Задание:
Перепиши из фрагмента о былине участок от слов "А больша-де у" до слов "под влиянием аффекта.", подставив "обрядом" вместо "ритуалом".

Фрагмент текста:
________________

А больша-де у нас заповедь клажона;
А который-де помрёт, дак тут другой лягет.

Эти слова ясно показывают, что и в этой былине мы имеем дело с ритуалом, а не действием под влиянием аффекта.

Вопреки Проппу, нет необходимости рассматривать эти слова, как заимствование из былины про Михайло Потыка. Оба сюжета отражают древний обычай соумирания, и более того, в былине о Потыке ключевым является не соумирание, а, как мы увидим ниже, погребение заживо с умершим супругом. Наконец, Пропп здесь явно исходил из своего убеждения о позднем, московском происхождении былины про Ловчанина и его верную жену.

Трудно не согласиться с первым публикатором этой былины П. А. Бессоновым: "Едва ли найдётся произведение какой бы то ни было народной словесности, если взять отдельную песню, а не ряд их, как ряд, например, песен, сцепленных в Одиссею, которое превзойдёт своей драматической силой эту русскую песню, где жена падает на труп мужа добровольной жертвою супружеской любви и верности".

________________

Строки:

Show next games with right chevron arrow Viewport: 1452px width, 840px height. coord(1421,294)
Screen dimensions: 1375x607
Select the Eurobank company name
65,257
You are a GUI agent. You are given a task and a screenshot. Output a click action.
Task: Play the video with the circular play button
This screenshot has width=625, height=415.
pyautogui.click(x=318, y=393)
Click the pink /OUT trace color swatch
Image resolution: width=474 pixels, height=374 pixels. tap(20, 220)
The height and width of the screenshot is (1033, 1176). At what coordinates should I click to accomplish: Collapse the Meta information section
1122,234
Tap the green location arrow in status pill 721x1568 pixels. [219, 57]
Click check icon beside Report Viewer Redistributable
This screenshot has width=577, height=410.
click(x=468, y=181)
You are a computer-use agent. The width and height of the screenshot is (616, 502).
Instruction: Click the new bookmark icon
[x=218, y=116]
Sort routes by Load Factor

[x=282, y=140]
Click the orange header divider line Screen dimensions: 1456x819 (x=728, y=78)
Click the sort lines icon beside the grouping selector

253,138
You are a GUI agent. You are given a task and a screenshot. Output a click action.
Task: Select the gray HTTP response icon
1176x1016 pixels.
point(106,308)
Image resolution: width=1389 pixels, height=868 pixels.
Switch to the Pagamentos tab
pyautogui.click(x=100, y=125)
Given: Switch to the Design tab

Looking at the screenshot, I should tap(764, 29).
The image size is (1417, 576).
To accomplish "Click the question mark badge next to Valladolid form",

________________

Ответ:
А больша-де у нас заповедь клажона;
А который-де помрёт, дак тут другой лягет.

Эти слова ясно показывают, что и в этой былине мы имеем дело с обрядом, а не действием под влиянием аффекта.